Message Boards Message Boards

5
|
3590 Views
|
1 Reply
|
10 Total Likes
View groups...
Share
Share this post:

Efficient sort by template

You are given 2 vectors:

x={a,b,c,d,e,f,r,e,t};
y={f,a,c,f,b,a,b,f,g};

and need to sort vector y in such a way that the HammingDistance[x,y] is minimized. This literal implementation:

HumMin[x_, y_] := First[MinimalBy[Permutations[y], HammingDistance[#, x] &, 1]]

x
HumMin[x, y]    
(*{a,b,c,d,e,f,r,e,t}*)
(*{a,b,c,f,f,f,b,a,g}*)

is terribly inefficient due to generally large space of Permutations[y]. The order of non-matching elements between x and y is not important, so there could be several equivalent solutions and any would do. So in principle an algorithm should stop as soon as first solution is found. THis is when all elements of y identical to some elements of x aligned at the same position if possible. For example it is possible for one a in y and impossible for the other. What would be a more efficient implementation?

POSTED BY: Vitaliy Kaurov

Here is a method that uses several sweeps over the lists. asically liner in complexity (there is a hidden log(n) factor but it's easy to get rid of it). I'll illustrate with your example, then wrap the thing in a Module and show some larger ones

In[724]:= x = {a, b, c, d, e, f, r, e, t};
y = {f, a, c, f, b, a, b, f, g};

Record positions of x elements.

In[755]:= xValsAndPositions = 
 Reap[MapIndexed[Sow[{#1, #2[[1]]}, #1] &, x]][[2]]

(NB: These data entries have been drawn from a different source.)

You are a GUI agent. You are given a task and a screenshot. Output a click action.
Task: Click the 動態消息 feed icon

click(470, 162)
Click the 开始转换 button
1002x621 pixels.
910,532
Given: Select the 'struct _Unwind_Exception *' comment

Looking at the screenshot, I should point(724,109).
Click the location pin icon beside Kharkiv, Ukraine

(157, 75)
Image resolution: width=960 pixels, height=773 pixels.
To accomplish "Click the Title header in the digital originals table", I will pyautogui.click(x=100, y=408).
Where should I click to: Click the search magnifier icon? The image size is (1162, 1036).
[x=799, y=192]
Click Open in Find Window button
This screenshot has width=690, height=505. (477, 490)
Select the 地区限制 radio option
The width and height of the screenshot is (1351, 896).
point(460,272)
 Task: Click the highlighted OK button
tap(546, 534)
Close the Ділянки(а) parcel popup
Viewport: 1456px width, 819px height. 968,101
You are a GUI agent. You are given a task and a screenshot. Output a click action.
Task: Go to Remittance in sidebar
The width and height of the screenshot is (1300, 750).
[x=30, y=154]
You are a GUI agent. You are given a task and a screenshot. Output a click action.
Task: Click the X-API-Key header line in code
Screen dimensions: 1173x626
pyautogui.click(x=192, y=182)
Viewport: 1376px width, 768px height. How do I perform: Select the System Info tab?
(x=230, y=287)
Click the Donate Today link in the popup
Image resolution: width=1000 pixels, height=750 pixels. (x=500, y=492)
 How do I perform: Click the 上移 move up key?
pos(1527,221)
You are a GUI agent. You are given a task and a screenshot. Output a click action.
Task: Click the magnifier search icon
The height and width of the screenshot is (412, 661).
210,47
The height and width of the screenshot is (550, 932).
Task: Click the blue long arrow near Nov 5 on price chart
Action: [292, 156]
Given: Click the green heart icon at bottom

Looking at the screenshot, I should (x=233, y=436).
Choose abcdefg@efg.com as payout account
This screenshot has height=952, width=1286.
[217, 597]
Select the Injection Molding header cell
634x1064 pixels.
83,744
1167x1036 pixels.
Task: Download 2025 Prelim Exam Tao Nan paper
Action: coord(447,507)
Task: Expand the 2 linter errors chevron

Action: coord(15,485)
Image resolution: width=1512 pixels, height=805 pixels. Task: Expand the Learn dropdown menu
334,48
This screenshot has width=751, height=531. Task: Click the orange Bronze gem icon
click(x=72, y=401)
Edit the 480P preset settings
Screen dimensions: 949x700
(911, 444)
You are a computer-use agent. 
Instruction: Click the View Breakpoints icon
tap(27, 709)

(* Out[755]= {{{a, 1}}, {{b, 2}}, {{c, 3}}, {{d, 4}}, {{e, 5}, {e, 
   8}}, {{f, 6}}, {{r, 7}}, {{t, 9}}} *)

In[756]:= valAndIndexList = 
 Map[{#[[1, 1]], #[[All, 2]]} &, xValsAndPositions]

(* Out[756]= {{a, {1}}, {b, {2}}, {c, {3}}, {d, {4}}, {e, {5, 
   8}}, {f, {6}}, {r, {7}}, {t, {9}}} *)

Create a lookup table from this. Also throw in indexing to first ocurrence positions for later use.

In[757]:= Scan[(indexList[#[[1]]] = {1, #[[2]]}) &, valAndIndexList]

Have look at the internals of this table.

In[758]:= DownValues[indexList]

(* Out[758]= {HoldPattern[indexList[a]] :> {1, {1}}, 
 HoldPattern[indexList[b]] :> {1, {2}}, 
 HoldPattern[indexList[c]] :> {1, {3}}, 
 HoldPattern[indexList[d]] :> {1, {4}}, 
 HoldPattern[indexList[e]] :> {1, {5, 8}}, 
 HoldPattern[indexList[f]] :> {1, {6}}, 
 HoldPattern[indexList[r]] :> {1, {7}}, 
 HoldPattern[indexList[t]] :> {1, {9}}} *)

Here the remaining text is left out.